What is needed.
Please transcribe the material below word for word, from the line with "The image size is (1372, 888)." up to and including the line with "Action: [x=284, y=368]", and nothing beyond those lines.

Exercise inputs.
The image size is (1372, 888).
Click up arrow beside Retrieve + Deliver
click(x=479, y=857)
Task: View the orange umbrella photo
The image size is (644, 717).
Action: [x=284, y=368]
---
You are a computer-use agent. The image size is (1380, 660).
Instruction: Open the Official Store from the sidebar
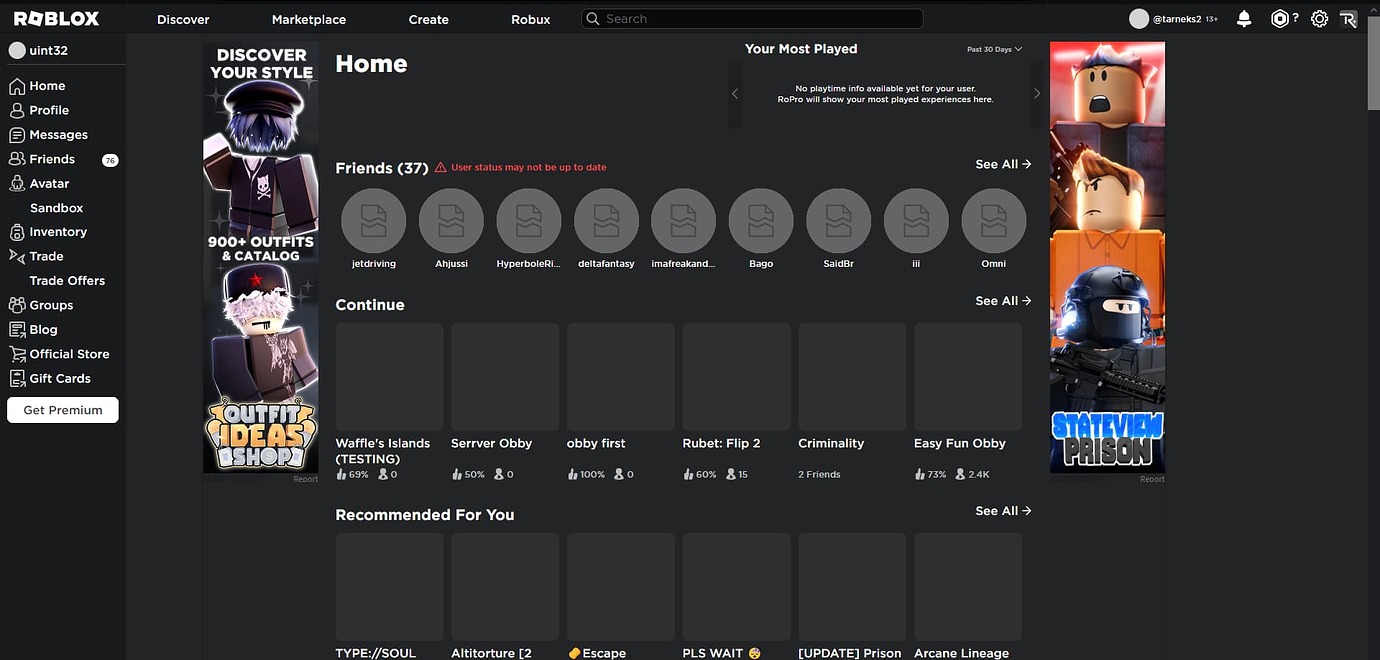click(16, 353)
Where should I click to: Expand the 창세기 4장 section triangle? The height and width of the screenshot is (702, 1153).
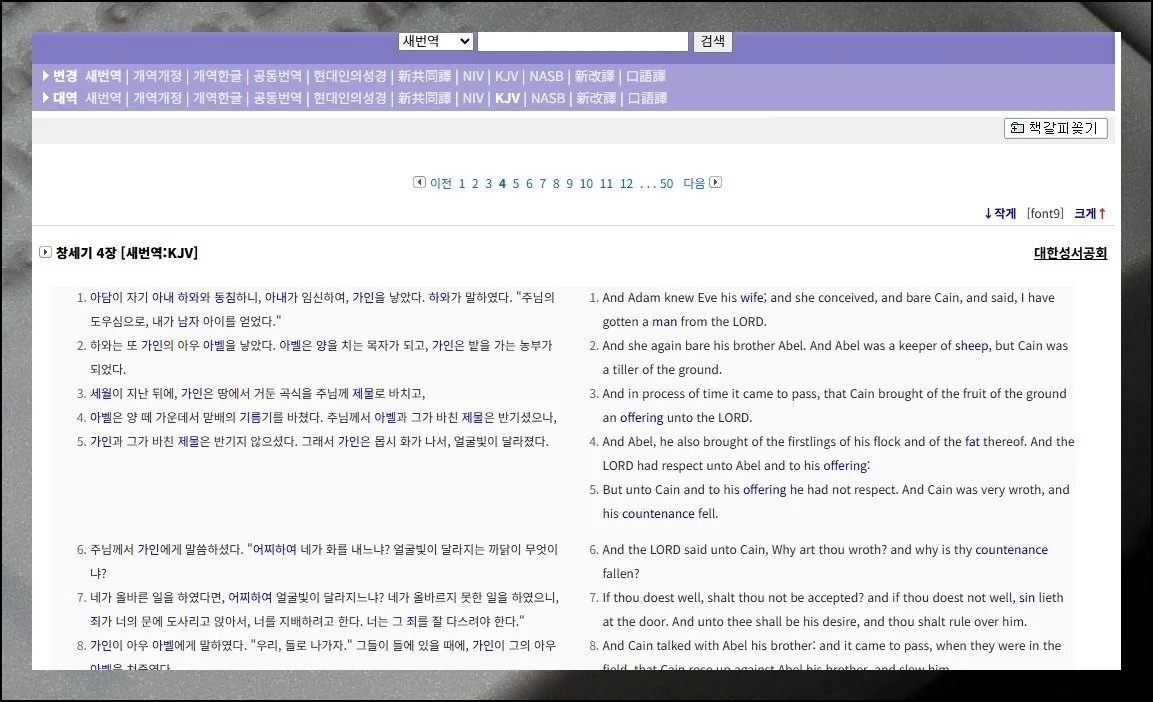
==
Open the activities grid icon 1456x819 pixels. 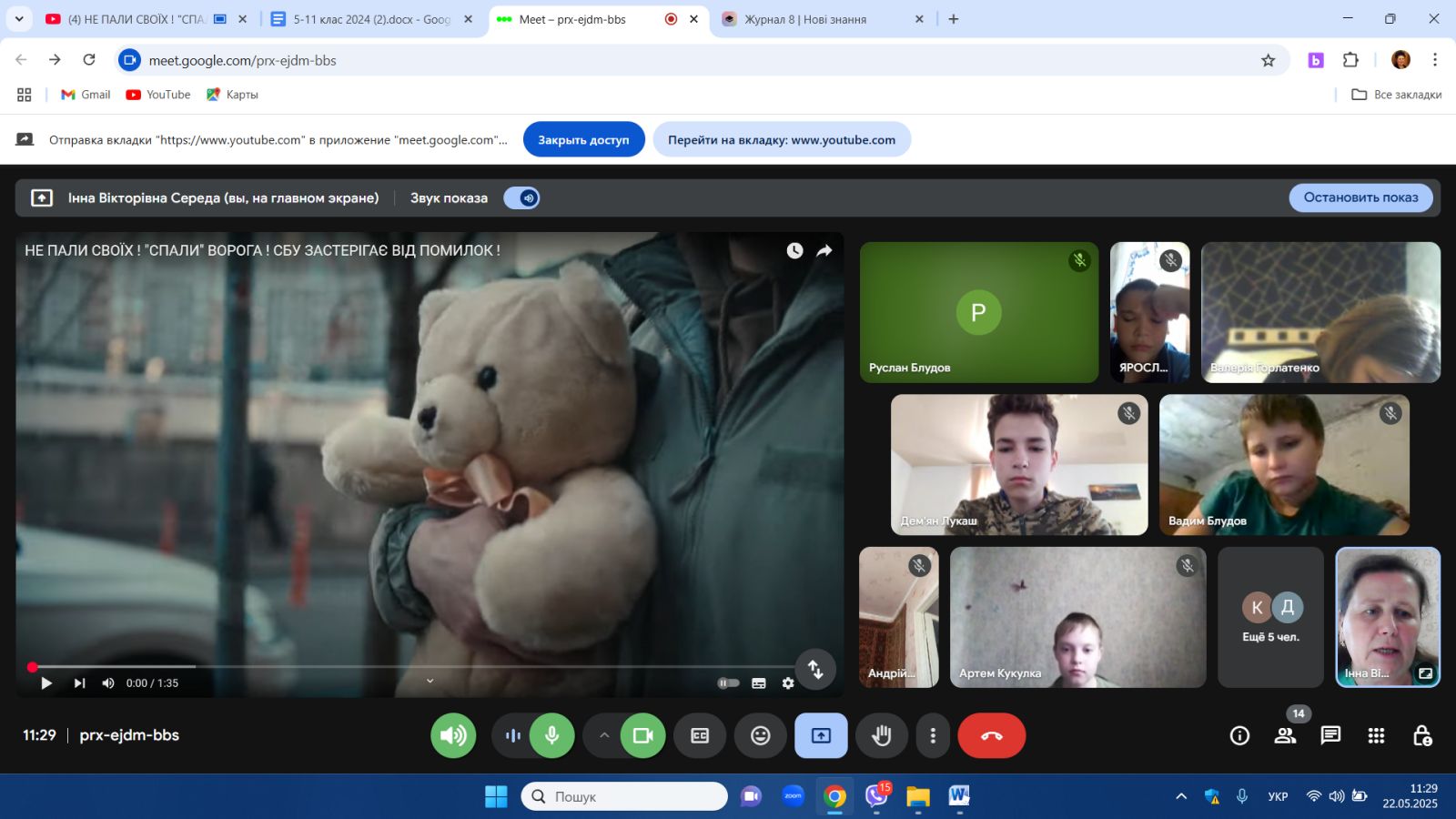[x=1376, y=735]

Result for this exercise.
The image size is (1372, 888).
Click up arrow beside Retrieve + Deliver
click(x=479, y=857)
Task: View the orange umbrella photo
The image size is (644, 717).
Action: [x=284, y=368]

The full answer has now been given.